Soil moisture observations were obtained at multiple resolutions from the Soil Moisture Active Passive (SMAP) satellite mission [34]. Although there has been a long history of microwave sensors providing soil moisture observations, the attenuation and scattering characteristics of vegetation at their operating frequencies (e.g., C-band) limited their applicability in forested environments. The lower frequency (L-band) of SMAP can overcome some of those limitations and has been shown to produce accurate estimates of soil moisture in forests (e.g., [24]). In addition, there have been numerous studies that have evaluated the potential for using SMAP soil moisture observations to monitor drought characteristics (e.g., [12,35]). The SMAP data products that we used in this study include the SPL3SMP_E Enhanced Level-3 soil moisture and the SPL2SMAP_S Level-2 product, which combines SMAP and Sentinel-1 measurements to derive soil moisture at 3 and 1 km. The 9 km product samples the coarser brightness temperature (TB) measurements from the SMAP radiometer (∼36 km) on a 9 km grid using the Backus–Gilbert approach and inverts them to a soil moisture estimate [36]. On the other hand, the 3 and 1 km products merge the SMAP radiometer and Sentinel-1 C-band synthetic aperture radar (SAR) observations to downscale TB and then invert it to soil moisture [37]. A limitation of this algorithm is that the SMAP temporal coverage is degraded due to the narrower width of the Sentinel-1 swath, which reduces the spatial overlap between the two sensors, leading to an approximate 12-day observation frequency.

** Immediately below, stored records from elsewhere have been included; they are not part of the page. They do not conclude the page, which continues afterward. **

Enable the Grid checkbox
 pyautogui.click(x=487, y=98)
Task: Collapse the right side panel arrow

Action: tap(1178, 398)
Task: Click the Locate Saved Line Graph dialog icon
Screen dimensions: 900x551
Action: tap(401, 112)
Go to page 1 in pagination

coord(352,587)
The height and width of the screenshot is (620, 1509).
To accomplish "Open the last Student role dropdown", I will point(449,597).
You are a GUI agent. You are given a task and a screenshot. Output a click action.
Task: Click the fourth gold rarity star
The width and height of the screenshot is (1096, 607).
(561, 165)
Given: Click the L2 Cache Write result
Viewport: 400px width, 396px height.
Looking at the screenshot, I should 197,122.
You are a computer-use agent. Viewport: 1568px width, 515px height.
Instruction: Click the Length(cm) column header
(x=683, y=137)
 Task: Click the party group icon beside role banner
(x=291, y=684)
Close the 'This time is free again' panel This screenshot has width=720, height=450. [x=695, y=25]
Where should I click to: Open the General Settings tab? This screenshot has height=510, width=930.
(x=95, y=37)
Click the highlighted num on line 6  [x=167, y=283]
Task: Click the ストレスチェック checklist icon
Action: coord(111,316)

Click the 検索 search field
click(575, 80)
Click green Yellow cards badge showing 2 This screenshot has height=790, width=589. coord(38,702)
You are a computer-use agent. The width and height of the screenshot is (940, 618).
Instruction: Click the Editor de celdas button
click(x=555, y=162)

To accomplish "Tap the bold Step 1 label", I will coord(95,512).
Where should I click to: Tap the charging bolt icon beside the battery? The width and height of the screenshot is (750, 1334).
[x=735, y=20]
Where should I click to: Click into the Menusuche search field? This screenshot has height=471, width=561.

A number of different earth observation datasets are derived from Moderate Resolution Imaging Spectroradiometer (MODIS) measurements, and, for this study, we used the land surface temperature (LST) and evapotranspiration data products. The MODIS sensors have 36 spectral bands in the visible, near-infrared, and thermal infrared portions of the electromagnetic spectrum and have been used for a multitude of earth science applications in the past two decades [38]. The land surface temperature data products (MOD11A1.061 from Terra used here) provide daily observations globally at a 1 km spatial resolution with a validation accuracy of the order of 1–2 °C under clear-sky conditions [39]. Land surface temperature is retrieved from emissivity and other land surface/atmospheric parameters with split-window algorithms [40], and although there have been efforts to ameliorate the effects of cloud cover (i.e., missing data) (e.g., [41]), we did not employ any of those approaches in the data used here. The evapotranspiration data product from MODIS (MOD16A2.061 from Terra used here) is an 8-day composite dataset with a 500 m spatial resolution, and is derived from a set of semi-empirical equations that are based on the Penman–Monteith model [42]. In addition to the satellite observations, the MOD16 algorithm uses regional meteorological data and parameter calibration, with the latter leading to potentially sub-optimal performance in certain regions and land covers [43].
All satellite datasets were acquired using the earthaccess Python library for NASA Earthdata APIs and the earthengine-api Python interface to the Google Earth Engine.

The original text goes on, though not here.